Exercise details: Nothing outside the stretch is wanted. Repeat exactly the lines of the listing below from the one that contains "Task: Open the shopping cart" through the one that contains "Screen dimensions: 724x1568", both ends included.

Exercise data:

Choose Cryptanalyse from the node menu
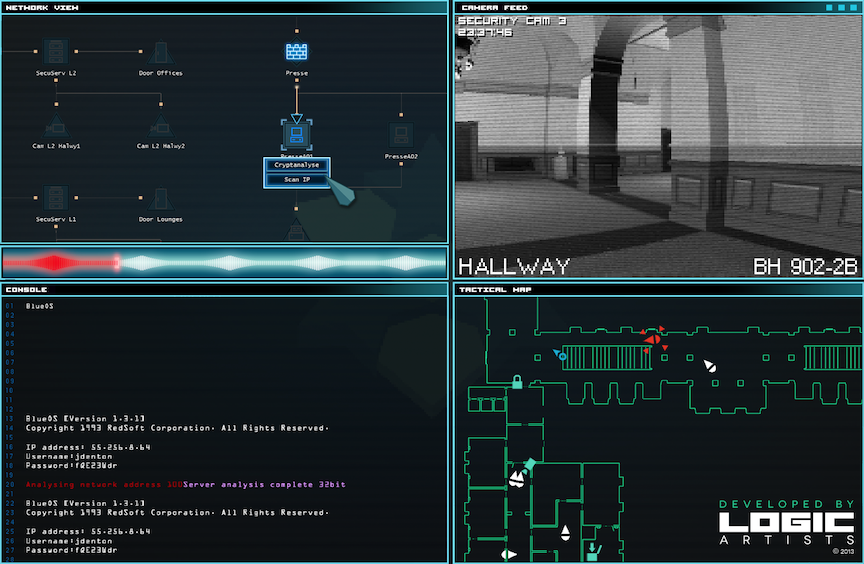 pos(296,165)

---

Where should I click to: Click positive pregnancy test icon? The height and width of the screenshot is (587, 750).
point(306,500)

==

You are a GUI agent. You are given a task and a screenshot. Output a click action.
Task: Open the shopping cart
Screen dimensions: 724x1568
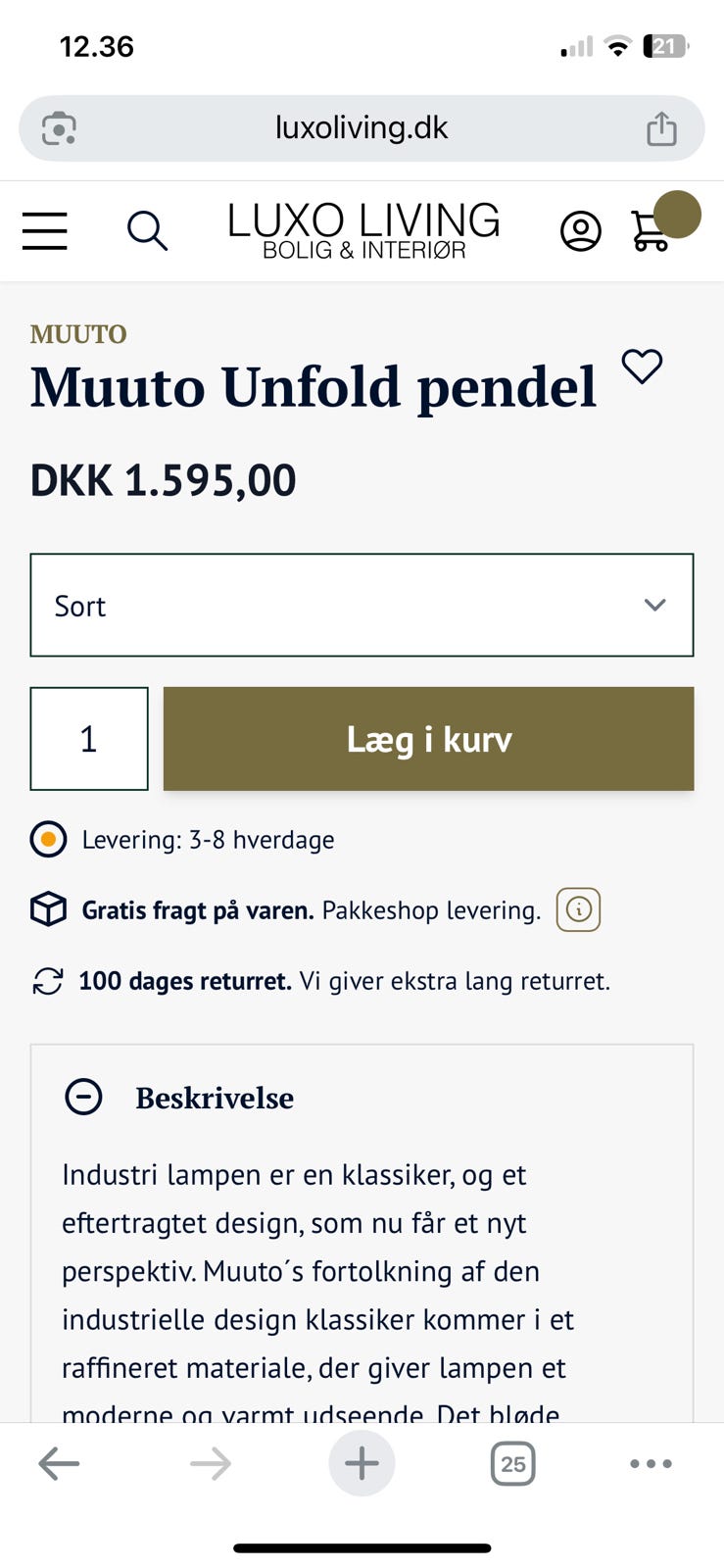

Response:
Task: Open the shopping cart
Screen dimensions: 724x1568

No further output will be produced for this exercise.